▸ Supplied entries:
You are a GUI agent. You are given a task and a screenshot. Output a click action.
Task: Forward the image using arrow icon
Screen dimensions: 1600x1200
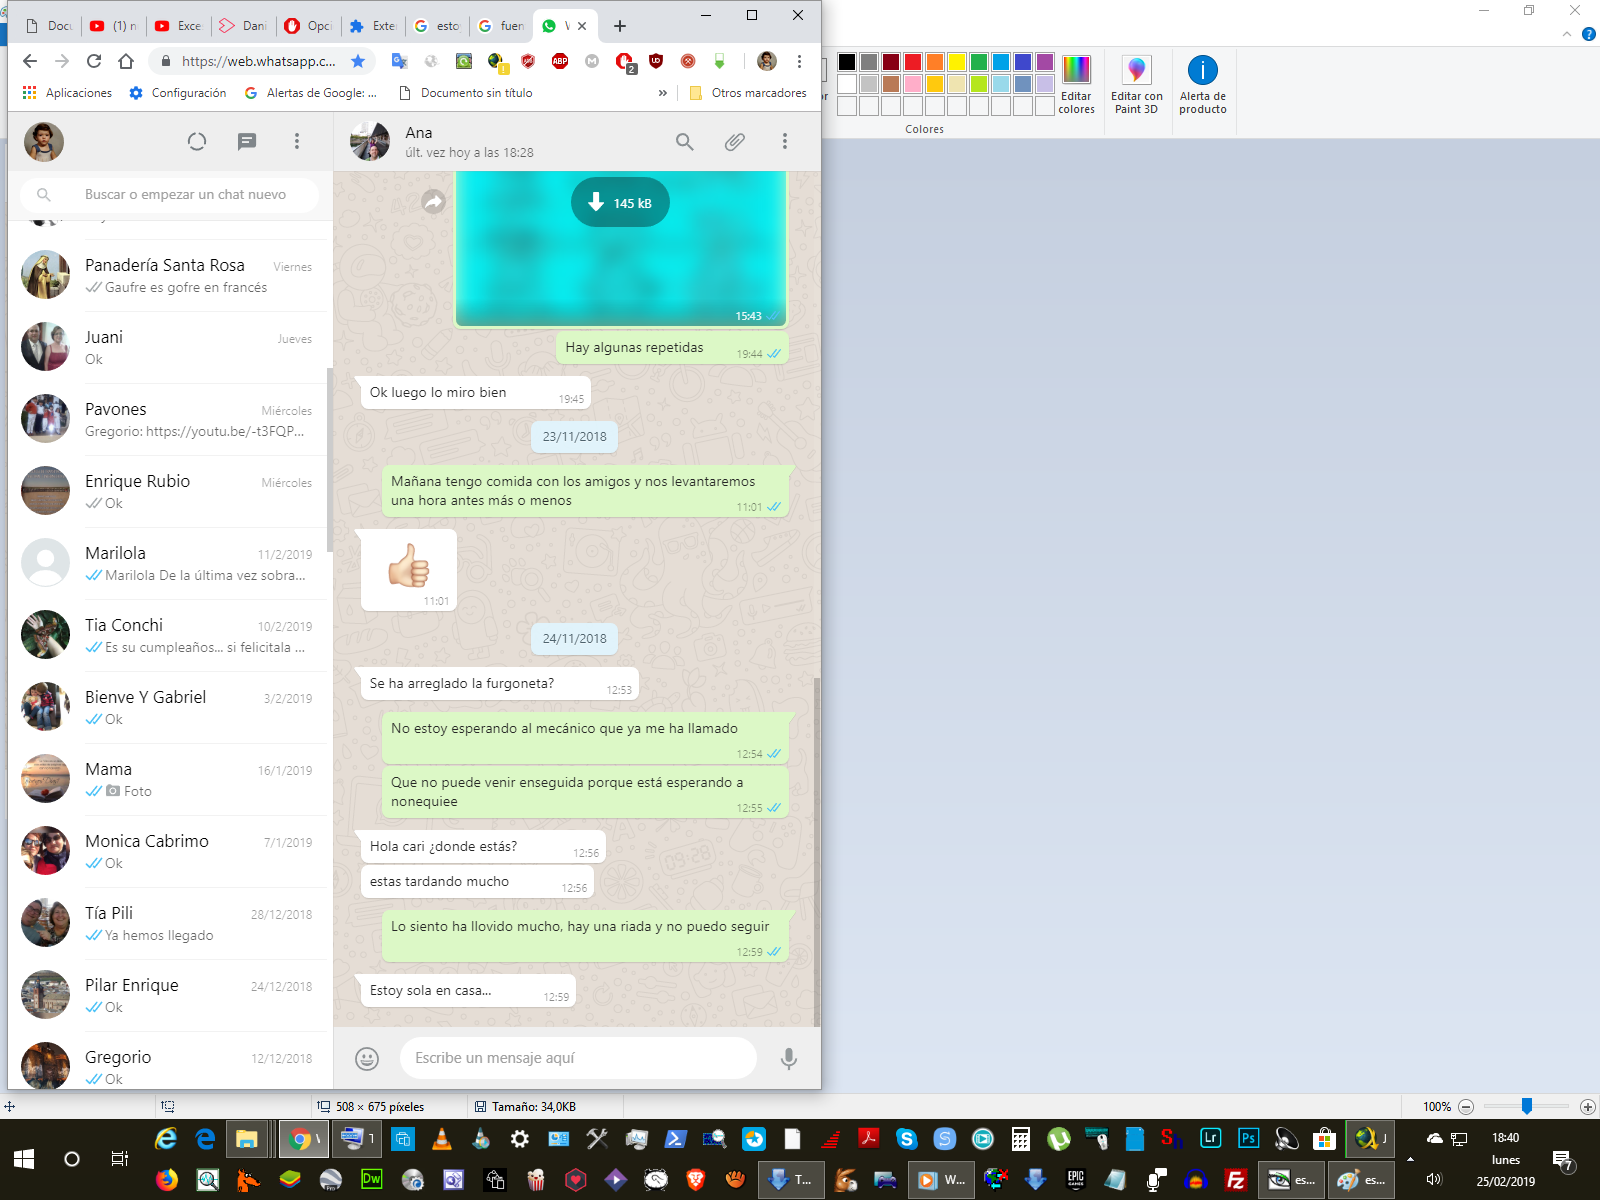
* * *
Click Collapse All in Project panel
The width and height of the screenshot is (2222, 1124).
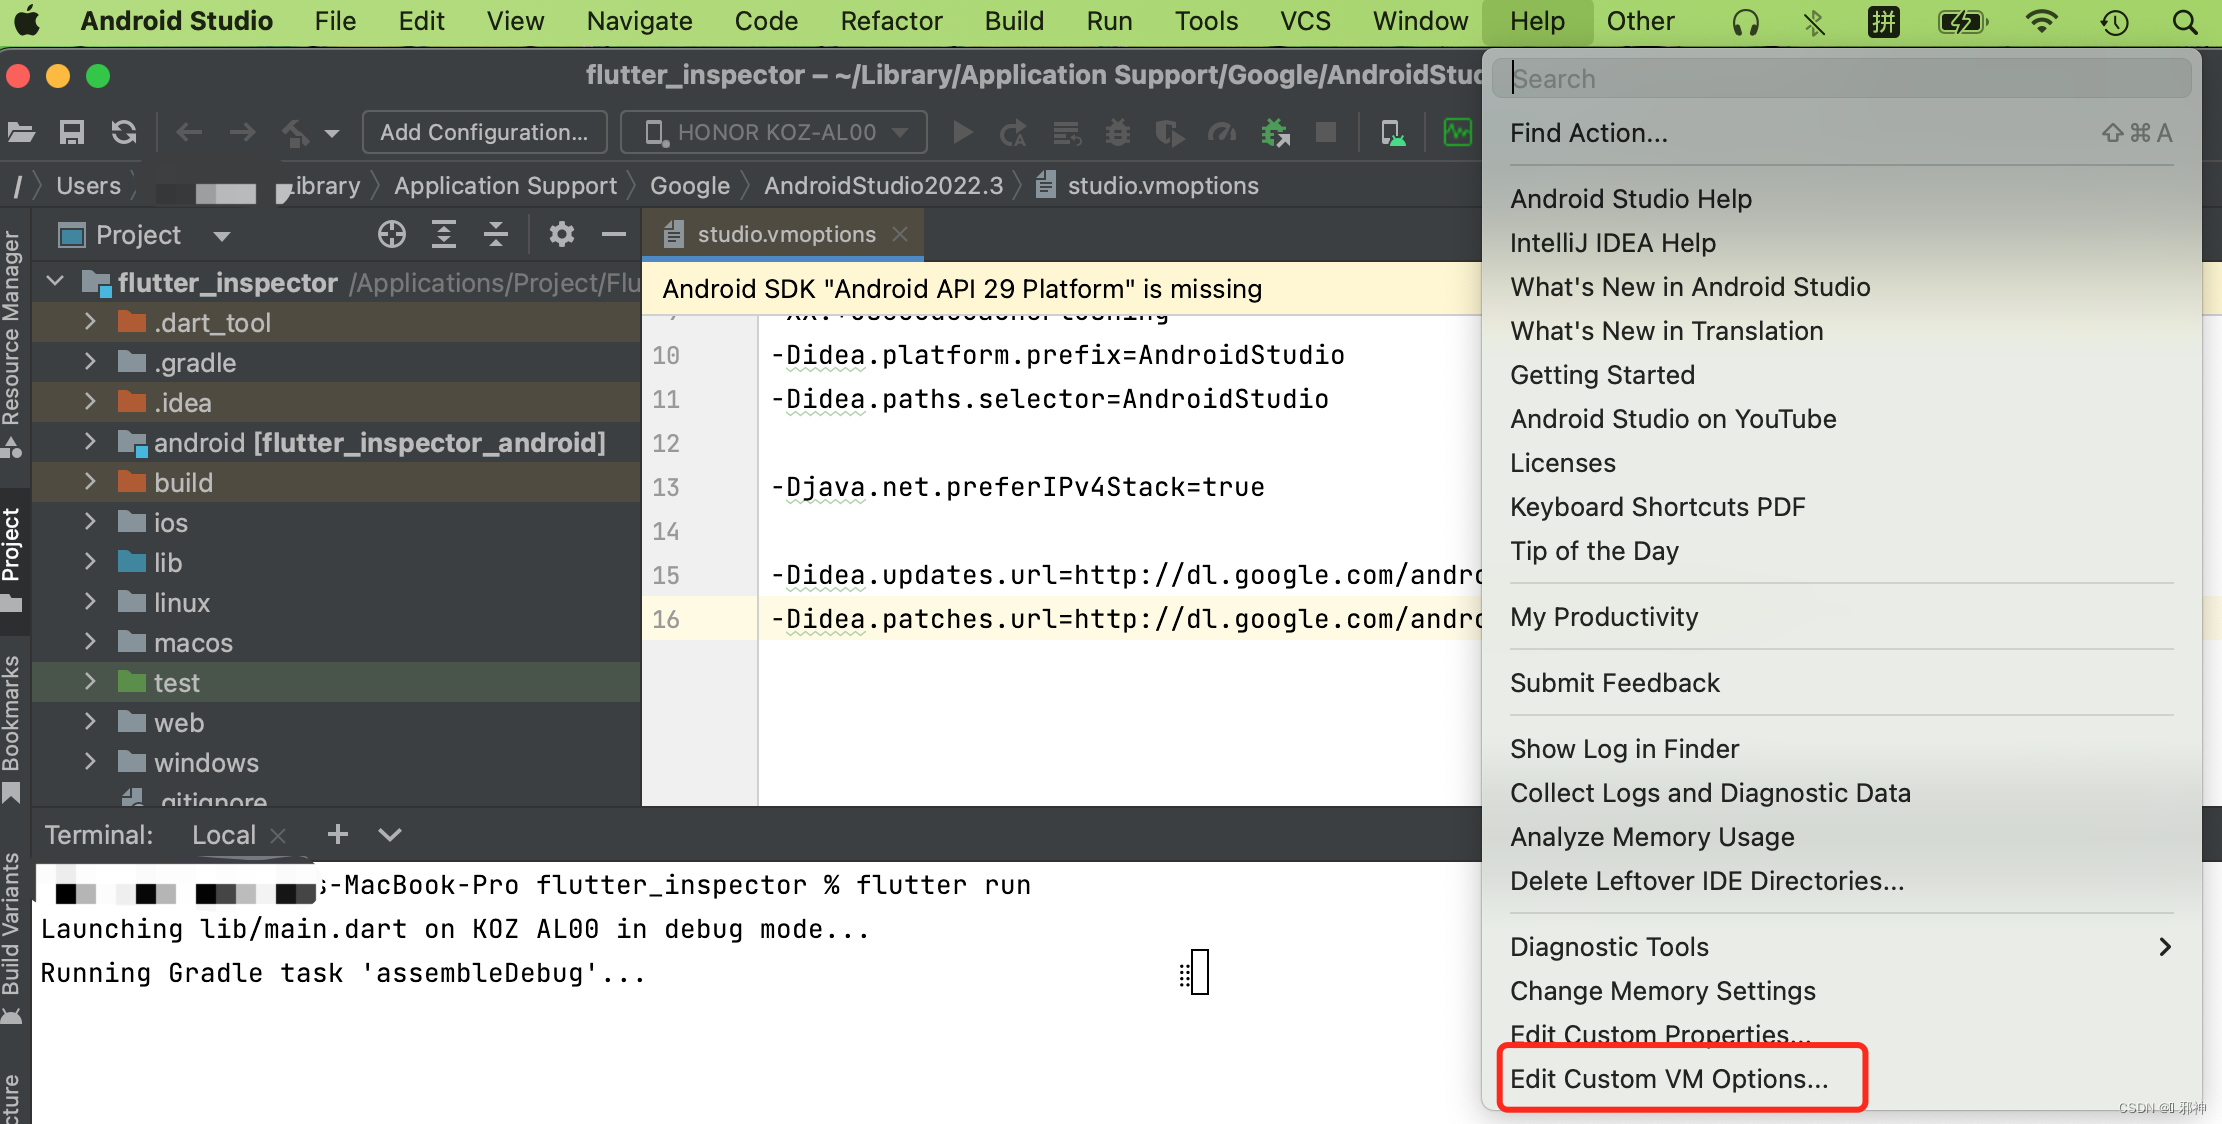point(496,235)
---
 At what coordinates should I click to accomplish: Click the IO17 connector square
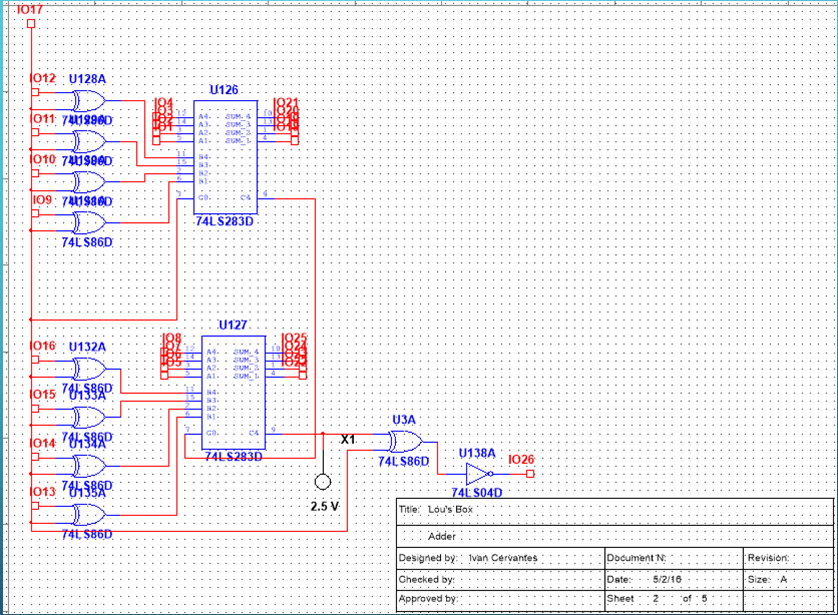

▸ Exercise instructions: Put everything from the line containing "Click Collapse All in Project panel" down to the line containing "point(496,235)" into a JSON list of strings, one string per line, skipping blank lines. Omit the pictures.

▸ Answer:
[
  "Click Collapse All in Project panel",
  "The width and height of the screenshot is (2222, 1124).",
  "point(496,235)"
]